Tagged: agentic-engineering

  • James Shore: You Need AI That Reduces Maintenance Costs

    Your AI coding agent, the one you use to write code, needs to reduce your maintenance costs. Not by a little bit, either. You write code twice as quick now? Better hope you’ve halved your maintenance costs. Three times as productive? One third the maintenance costs. Otherwise, you’re screwed. You’re trading a temporary speed boost for permanent indenture.

    […] The math only works if the LLM decreases your maintenance costs, and by exactly the inverse of the rate it adds code. If you double your output and your cost of maintaining that output, two times two means you’ve quadrupled your maintenance costs. If you double your output and hold your maintenance costs steady, two times one means you’ve still doubled your maintenance costs.

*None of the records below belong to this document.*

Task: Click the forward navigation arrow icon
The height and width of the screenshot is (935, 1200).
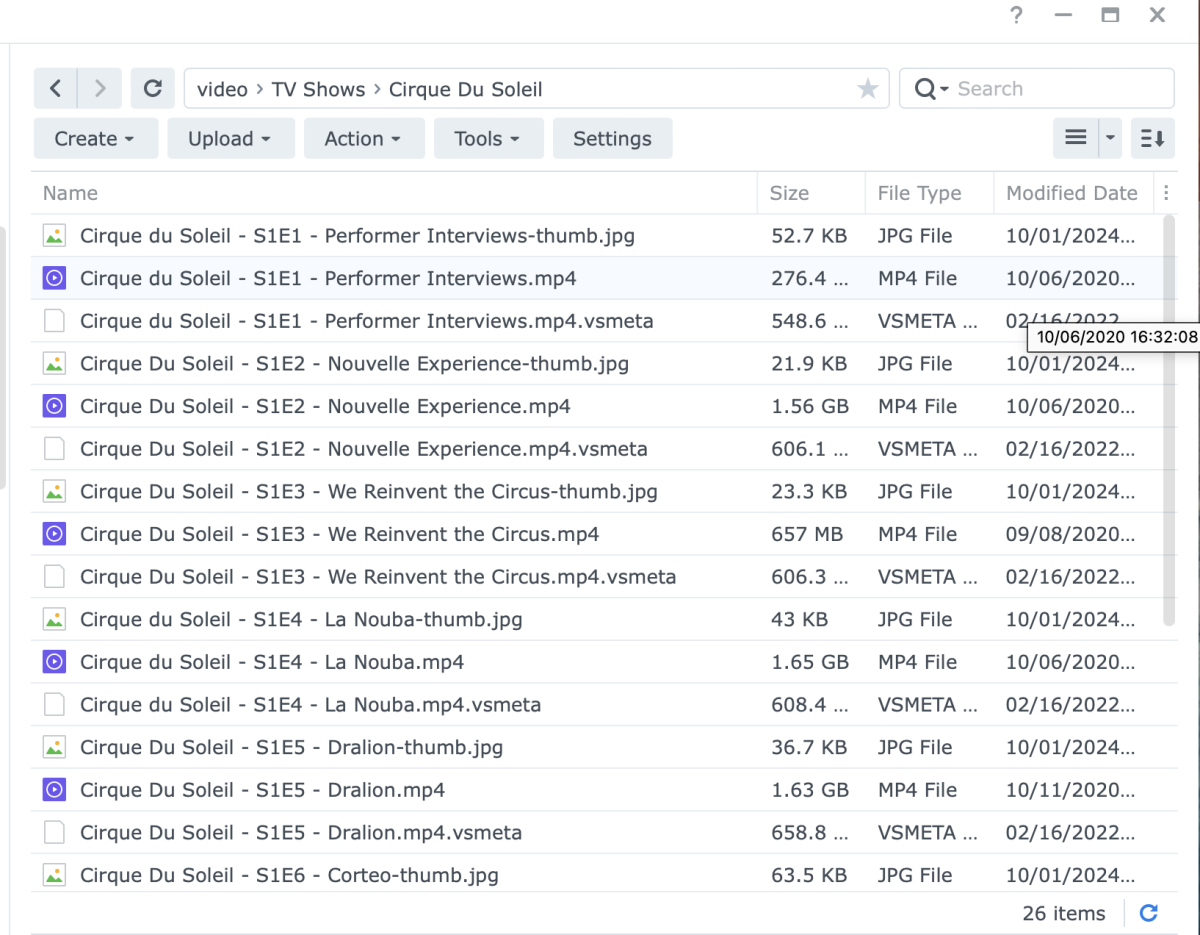Action: point(99,88)
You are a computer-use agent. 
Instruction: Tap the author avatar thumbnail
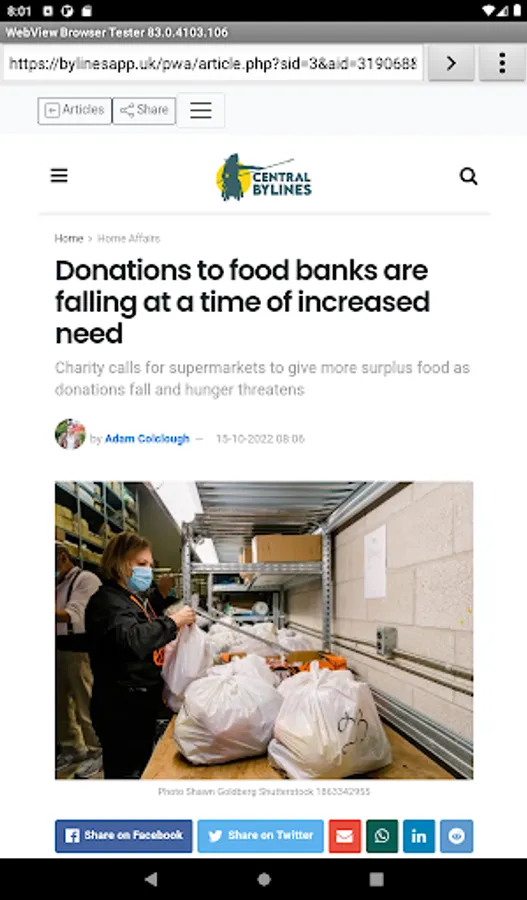coord(70,435)
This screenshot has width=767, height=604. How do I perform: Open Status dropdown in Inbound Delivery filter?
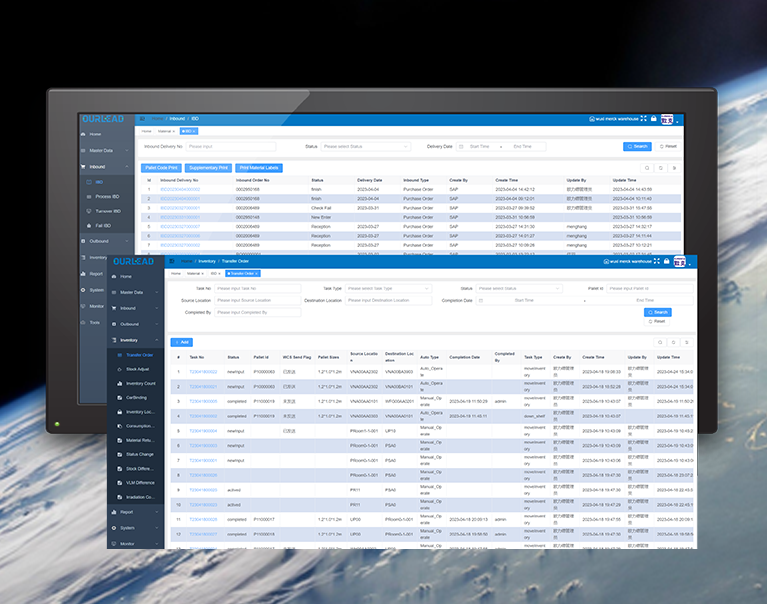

  • Writing code is cheap now - Agentic Engineering Patterns - Simon Willison's Weblog

    Simon Willison on what they mean by “good code”:

    • The code works. It does what it’s meant to do, without bugs.
    • We know the code works. We’ve taken steps to confirm to ourselves and to others that the code is fit for purpose.
    • It solves the right problem.
    • It handles error cases gracefully and predictably: it doesn’t just consider the happy path. Errors should provide enough information to help future maintainers understand what went wrong.
    • It’s simple and minimal - it does only what’s needed, in a way that both humans and machines can understand now and maintain in the future.
    • It’s protected by tests. The tests show that it works now and act as a regression suite to avoid it quietly breaking in the future.
    • It’s documented at an appropriate level, and that documentation reflects the current state of the system - if the code changes an existing behavior the existing documentation needs to be updated to match.
    • The design affords future changes. It’s important to maintain YAGNI - code with added complexity to anticipate future changes that may never come is often bad code - but it’s also important not to write code that makes future changes much harder than they should be.
    • All of the other relevant “ilities” - accessibility, testability, reliability, security, maintainability, observability, scalability, usability - the non-functional quality measures that are appropriate for the particular class of software being developed.